*What this task involves*. Please set down, word for word, the line that contains "The height and width of the screenshot is (834, 1456)." and every line after it to the end of the entries below, omitting the pictures.

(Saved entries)
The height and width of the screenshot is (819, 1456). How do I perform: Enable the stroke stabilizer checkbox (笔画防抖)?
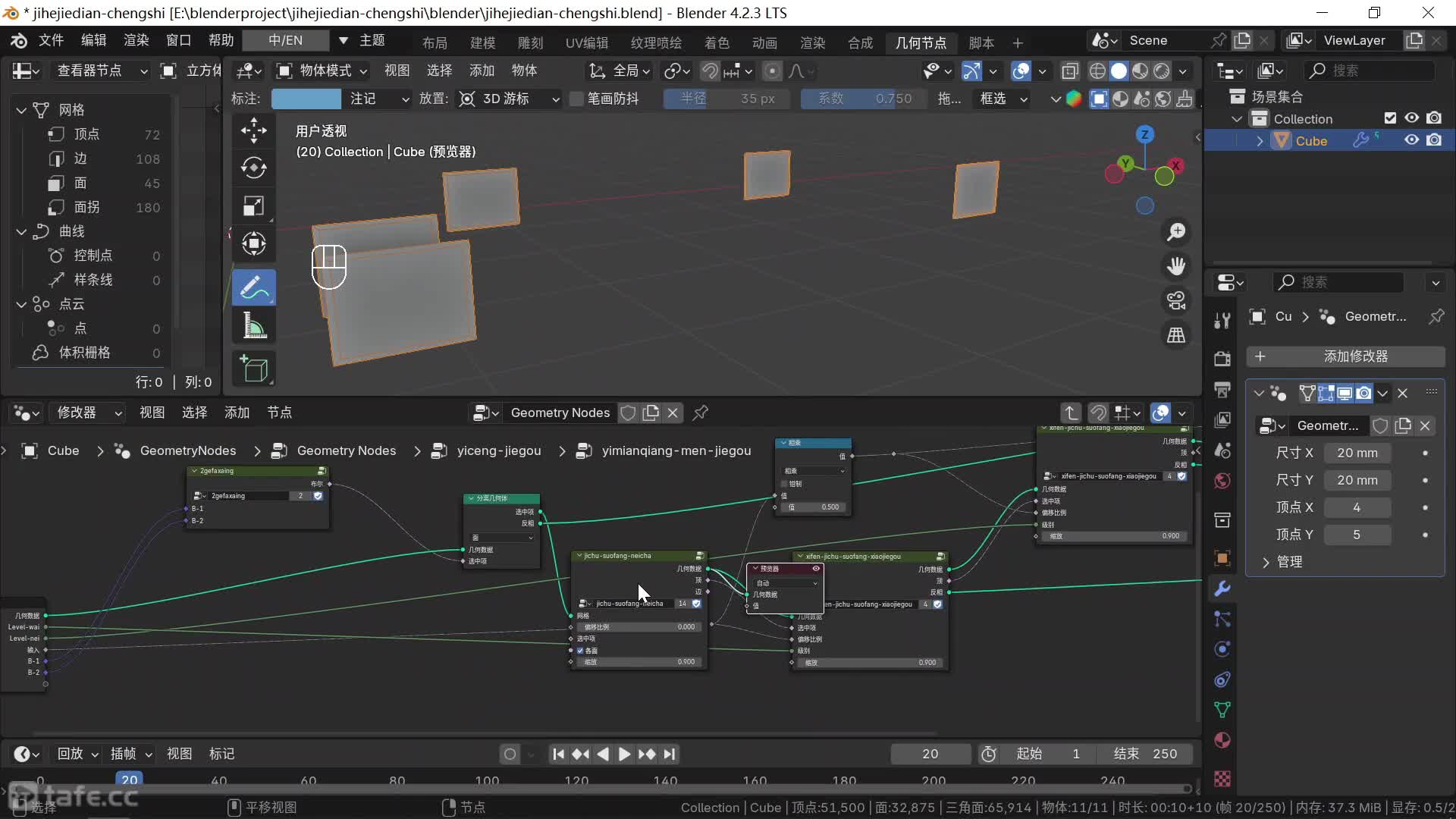(x=576, y=99)
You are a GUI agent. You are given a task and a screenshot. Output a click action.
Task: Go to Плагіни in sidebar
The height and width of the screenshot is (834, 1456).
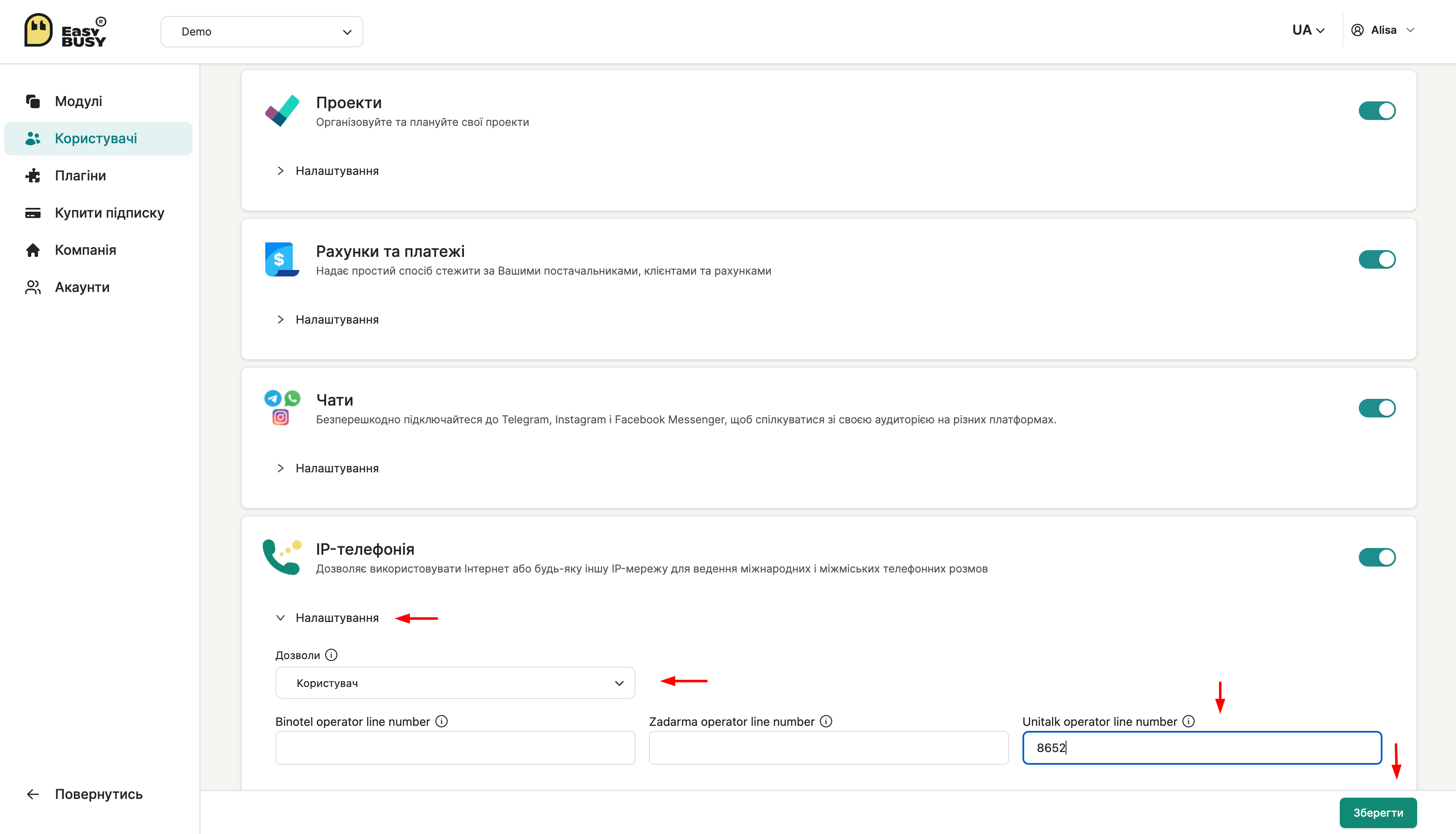click(x=80, y=175)
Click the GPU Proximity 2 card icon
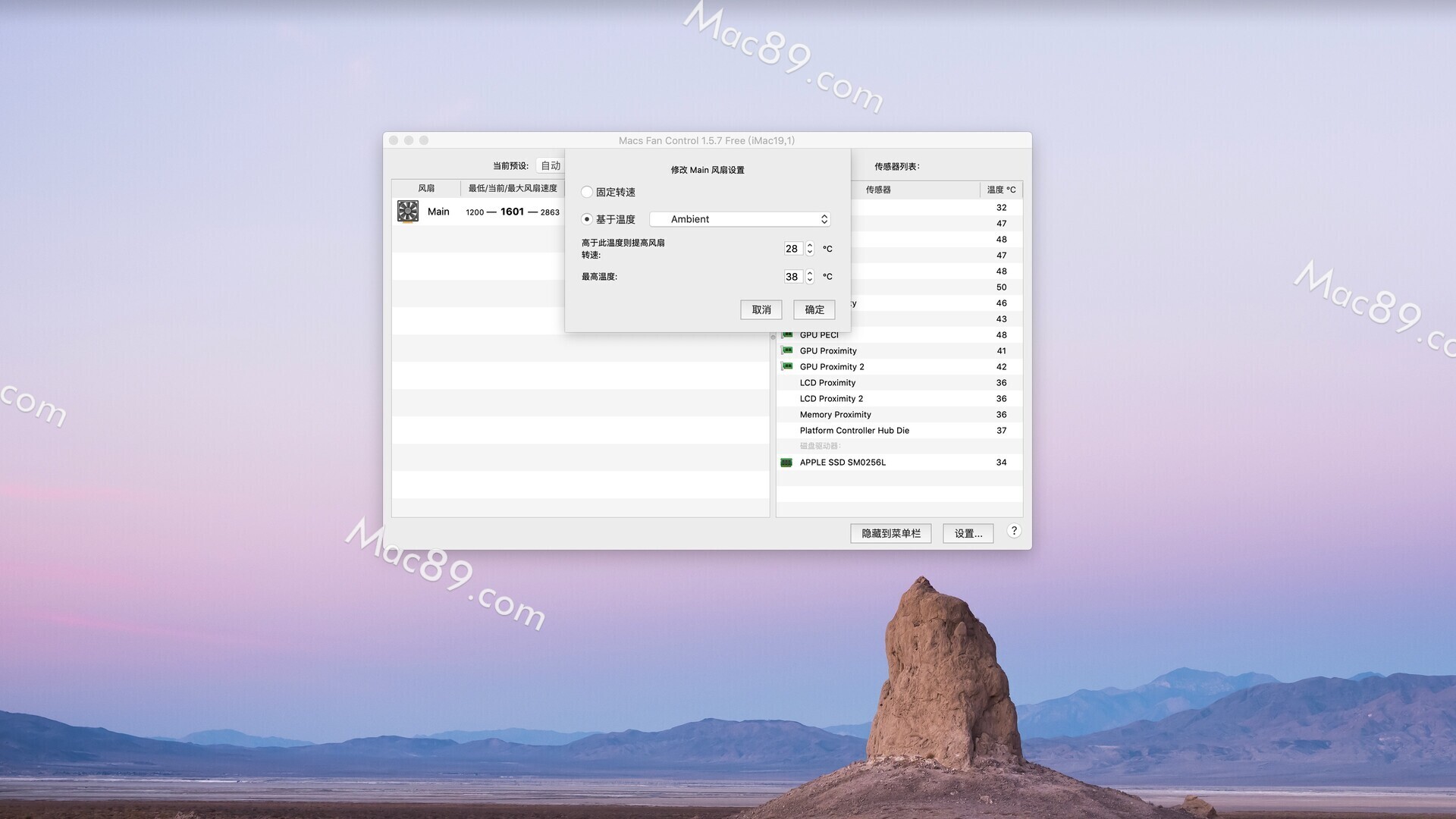This screenshot has height=819, width=1456. click(x=787, y=366)
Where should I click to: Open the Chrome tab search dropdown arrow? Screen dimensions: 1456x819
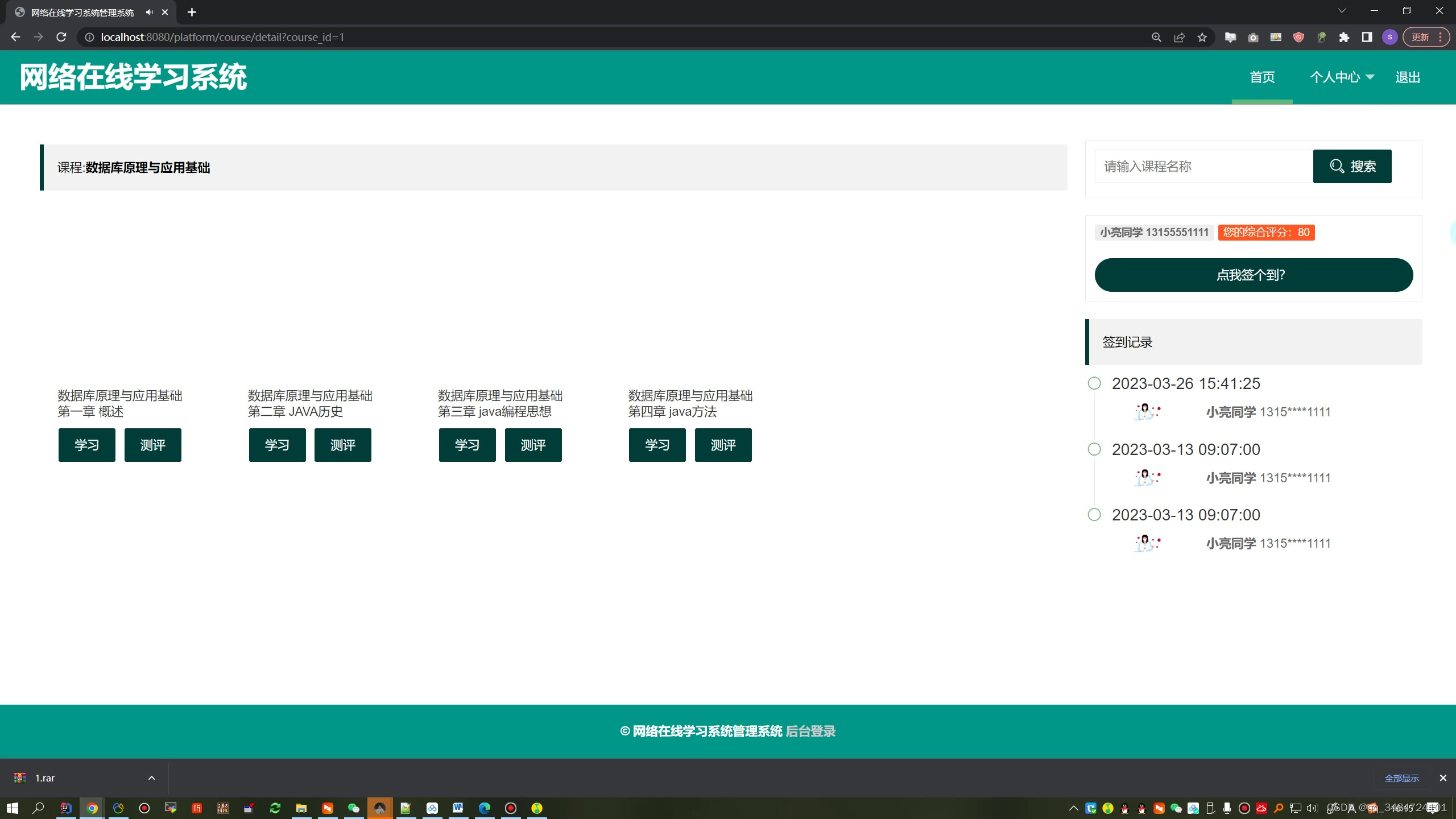(x=1342, y=11)

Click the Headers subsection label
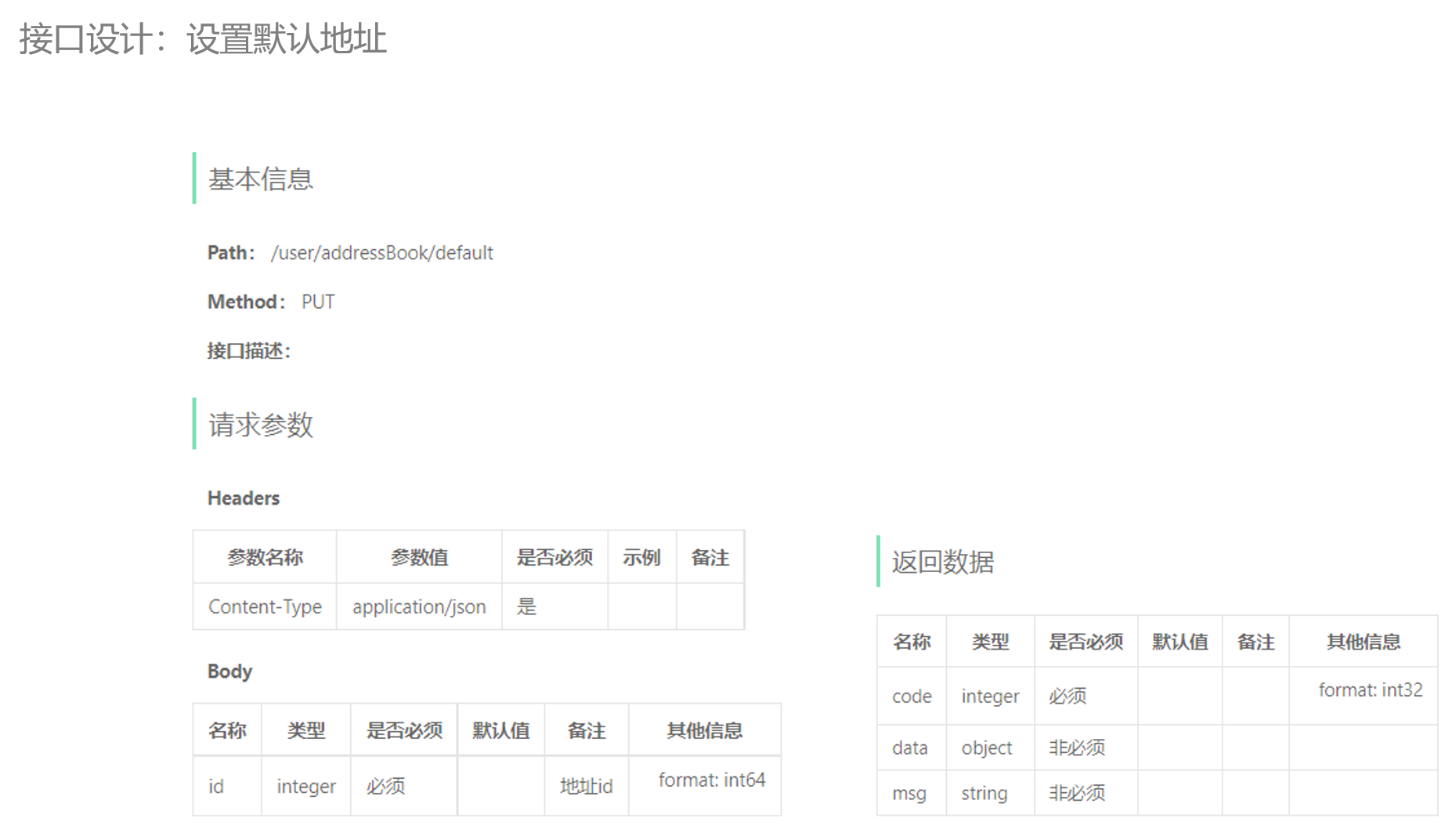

*Response for this exercise*.
The height and width of the screenshot is (834, 1456).
click(x=80, y=175)
Click the GPU Proximity 2 card icon
This screenshot has height=819, width=1456. click(x=787, y=366)
Where should I click to: Open the Chrome tab search dropdown arrow? Screen dimensions: 1456x819
(x=1342, y=11)

Click the Headers subsection label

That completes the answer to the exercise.